Work item A = Using the bug report, mark each statement yes or no and quote the words that decide it: (i) the subject line is encoded in windows-1252; (ii) the subject line is judged to be the cause of the trouble; (iii) the new title says Evolution ignores the charset on text/html email fragments.
Work item B = Which bug number does the bug report retitle?
*** Text passage Section Begins ***
[Evolution] Bug#506373: complement on the subject line & body
Cyrille Chépélov
cyrille at chepelov.org
Thu Nov 20 23:31:53 UTC 2008
retitle 506373 Evolution recklessy ignores the charset on text/html
email fragments and causes glib's death by ana-utf8-phylactic shock
thanks
Although the subject line is (correclty) encoded in windows-1252 and
appears to contain the offending string, it does not appear to be the
cause of trouble.
*** Text passage Section Ends ***
*** Data shown Section Begins ***
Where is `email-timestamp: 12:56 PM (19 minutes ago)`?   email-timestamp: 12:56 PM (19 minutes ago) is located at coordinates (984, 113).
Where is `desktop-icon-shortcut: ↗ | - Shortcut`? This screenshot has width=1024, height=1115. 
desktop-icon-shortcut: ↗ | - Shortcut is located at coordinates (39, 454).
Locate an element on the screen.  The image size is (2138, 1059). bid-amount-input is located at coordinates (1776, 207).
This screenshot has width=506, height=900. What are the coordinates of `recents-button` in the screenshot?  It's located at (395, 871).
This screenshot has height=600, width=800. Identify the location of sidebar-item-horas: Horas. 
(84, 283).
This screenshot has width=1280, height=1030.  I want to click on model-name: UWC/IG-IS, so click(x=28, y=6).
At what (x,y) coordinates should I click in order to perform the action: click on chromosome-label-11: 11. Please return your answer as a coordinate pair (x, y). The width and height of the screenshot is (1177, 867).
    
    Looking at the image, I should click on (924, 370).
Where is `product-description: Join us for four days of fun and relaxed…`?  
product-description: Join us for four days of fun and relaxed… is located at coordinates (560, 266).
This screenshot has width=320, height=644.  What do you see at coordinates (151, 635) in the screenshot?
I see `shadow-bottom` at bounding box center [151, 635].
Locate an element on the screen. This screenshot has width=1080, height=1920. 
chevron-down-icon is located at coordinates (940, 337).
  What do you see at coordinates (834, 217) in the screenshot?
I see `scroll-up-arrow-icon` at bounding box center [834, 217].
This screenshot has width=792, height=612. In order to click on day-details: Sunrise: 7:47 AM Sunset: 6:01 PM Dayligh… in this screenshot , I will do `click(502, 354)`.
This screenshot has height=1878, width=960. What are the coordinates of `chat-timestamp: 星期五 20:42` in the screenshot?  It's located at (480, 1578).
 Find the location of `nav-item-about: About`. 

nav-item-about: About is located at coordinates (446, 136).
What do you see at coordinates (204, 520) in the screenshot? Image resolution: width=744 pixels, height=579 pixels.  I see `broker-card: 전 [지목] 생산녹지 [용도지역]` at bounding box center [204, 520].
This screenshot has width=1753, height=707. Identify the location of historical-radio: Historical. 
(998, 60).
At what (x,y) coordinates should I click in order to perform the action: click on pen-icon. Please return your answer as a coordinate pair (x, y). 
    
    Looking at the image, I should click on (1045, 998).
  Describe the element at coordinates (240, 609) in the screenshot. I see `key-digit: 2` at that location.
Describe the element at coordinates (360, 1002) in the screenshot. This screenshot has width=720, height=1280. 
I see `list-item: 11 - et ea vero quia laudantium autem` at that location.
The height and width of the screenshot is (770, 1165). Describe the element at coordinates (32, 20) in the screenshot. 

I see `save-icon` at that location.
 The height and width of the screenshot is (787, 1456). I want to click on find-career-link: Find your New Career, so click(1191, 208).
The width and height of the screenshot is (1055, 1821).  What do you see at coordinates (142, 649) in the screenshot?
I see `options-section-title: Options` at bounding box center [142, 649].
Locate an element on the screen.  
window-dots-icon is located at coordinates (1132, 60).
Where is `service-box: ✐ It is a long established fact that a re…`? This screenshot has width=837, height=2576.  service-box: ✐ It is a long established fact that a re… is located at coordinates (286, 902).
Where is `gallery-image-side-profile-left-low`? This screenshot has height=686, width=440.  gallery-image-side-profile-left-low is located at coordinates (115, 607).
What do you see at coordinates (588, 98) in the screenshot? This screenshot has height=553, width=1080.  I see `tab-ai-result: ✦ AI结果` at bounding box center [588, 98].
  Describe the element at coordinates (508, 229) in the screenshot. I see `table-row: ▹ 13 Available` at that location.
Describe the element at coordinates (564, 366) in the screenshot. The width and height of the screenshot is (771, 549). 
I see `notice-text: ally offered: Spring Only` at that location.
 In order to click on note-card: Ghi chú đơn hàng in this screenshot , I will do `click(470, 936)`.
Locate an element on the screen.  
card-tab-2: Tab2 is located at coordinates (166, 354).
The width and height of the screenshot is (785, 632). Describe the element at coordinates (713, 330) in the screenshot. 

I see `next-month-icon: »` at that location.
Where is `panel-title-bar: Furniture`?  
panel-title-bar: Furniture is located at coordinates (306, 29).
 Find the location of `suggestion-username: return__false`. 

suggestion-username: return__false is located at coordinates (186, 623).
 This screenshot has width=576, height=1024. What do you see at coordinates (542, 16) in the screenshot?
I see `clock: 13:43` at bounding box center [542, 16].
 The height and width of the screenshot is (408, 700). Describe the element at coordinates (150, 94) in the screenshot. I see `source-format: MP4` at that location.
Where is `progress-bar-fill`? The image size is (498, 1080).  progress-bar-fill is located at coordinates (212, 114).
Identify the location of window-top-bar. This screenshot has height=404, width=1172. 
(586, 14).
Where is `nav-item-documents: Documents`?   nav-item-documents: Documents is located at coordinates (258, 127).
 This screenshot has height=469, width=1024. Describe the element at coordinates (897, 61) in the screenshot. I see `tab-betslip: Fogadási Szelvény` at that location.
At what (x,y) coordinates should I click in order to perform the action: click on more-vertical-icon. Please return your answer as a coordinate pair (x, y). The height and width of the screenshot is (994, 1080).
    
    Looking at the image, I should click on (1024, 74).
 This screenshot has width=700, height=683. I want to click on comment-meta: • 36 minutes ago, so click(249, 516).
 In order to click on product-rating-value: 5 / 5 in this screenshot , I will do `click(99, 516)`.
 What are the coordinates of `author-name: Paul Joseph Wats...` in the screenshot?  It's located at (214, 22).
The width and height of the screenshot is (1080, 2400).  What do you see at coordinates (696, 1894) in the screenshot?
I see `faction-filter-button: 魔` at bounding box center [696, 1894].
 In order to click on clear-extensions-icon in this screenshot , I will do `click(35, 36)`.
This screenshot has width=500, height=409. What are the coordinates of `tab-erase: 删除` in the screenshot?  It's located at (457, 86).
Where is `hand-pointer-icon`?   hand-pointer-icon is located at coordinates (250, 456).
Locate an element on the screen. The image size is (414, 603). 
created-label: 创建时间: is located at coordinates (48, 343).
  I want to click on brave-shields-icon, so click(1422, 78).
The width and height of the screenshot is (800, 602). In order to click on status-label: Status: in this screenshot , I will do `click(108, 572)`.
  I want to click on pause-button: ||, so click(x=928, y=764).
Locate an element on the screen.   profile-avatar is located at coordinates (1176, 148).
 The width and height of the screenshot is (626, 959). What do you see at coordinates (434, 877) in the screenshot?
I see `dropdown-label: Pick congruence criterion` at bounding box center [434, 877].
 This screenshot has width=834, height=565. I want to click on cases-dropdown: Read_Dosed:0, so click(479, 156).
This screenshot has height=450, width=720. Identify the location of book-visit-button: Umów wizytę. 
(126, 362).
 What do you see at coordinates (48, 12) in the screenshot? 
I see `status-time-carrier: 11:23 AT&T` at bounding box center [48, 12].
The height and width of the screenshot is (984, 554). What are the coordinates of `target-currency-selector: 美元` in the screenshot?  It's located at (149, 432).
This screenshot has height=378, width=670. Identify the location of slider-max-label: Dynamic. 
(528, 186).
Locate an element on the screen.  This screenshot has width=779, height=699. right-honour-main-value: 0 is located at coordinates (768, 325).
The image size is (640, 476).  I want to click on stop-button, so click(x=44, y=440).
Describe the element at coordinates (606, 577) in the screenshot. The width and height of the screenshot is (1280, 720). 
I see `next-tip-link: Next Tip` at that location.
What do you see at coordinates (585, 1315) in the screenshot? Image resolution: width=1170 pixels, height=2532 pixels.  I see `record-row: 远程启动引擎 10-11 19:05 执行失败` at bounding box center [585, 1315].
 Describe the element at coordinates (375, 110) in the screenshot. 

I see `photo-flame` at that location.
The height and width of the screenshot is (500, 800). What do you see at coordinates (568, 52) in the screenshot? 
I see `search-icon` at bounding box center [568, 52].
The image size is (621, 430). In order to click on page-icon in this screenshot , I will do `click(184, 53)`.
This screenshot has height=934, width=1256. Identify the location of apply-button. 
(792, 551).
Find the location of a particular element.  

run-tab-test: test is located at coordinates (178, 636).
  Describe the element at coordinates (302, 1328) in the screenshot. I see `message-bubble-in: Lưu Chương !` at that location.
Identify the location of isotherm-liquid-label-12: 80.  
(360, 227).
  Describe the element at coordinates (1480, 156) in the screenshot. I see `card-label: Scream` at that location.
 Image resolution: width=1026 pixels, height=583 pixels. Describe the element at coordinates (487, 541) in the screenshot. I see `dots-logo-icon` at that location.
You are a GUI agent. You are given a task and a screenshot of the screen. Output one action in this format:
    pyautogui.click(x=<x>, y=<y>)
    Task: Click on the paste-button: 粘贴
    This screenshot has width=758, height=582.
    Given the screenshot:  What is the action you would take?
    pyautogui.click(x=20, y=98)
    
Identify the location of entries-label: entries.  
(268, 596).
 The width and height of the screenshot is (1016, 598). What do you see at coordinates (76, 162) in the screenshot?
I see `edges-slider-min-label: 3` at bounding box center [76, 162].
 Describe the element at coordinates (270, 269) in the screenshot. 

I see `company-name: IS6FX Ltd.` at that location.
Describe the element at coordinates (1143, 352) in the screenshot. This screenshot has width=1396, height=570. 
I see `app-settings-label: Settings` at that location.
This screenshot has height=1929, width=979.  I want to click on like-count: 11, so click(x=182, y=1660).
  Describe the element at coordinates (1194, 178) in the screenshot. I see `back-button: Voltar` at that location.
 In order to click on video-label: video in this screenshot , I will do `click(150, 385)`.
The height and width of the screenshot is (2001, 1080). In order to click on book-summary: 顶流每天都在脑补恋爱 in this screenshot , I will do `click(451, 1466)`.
*** Data shown Section Ends ***
Exercise solution A =
(i) Yes: "encoded in windows-1252"
(ii) No: "it does not appear to be the cause of trouble"
(iii) Yes: "Evolution recklessy ignores the charset on text/html"

Exercise solution B = 506373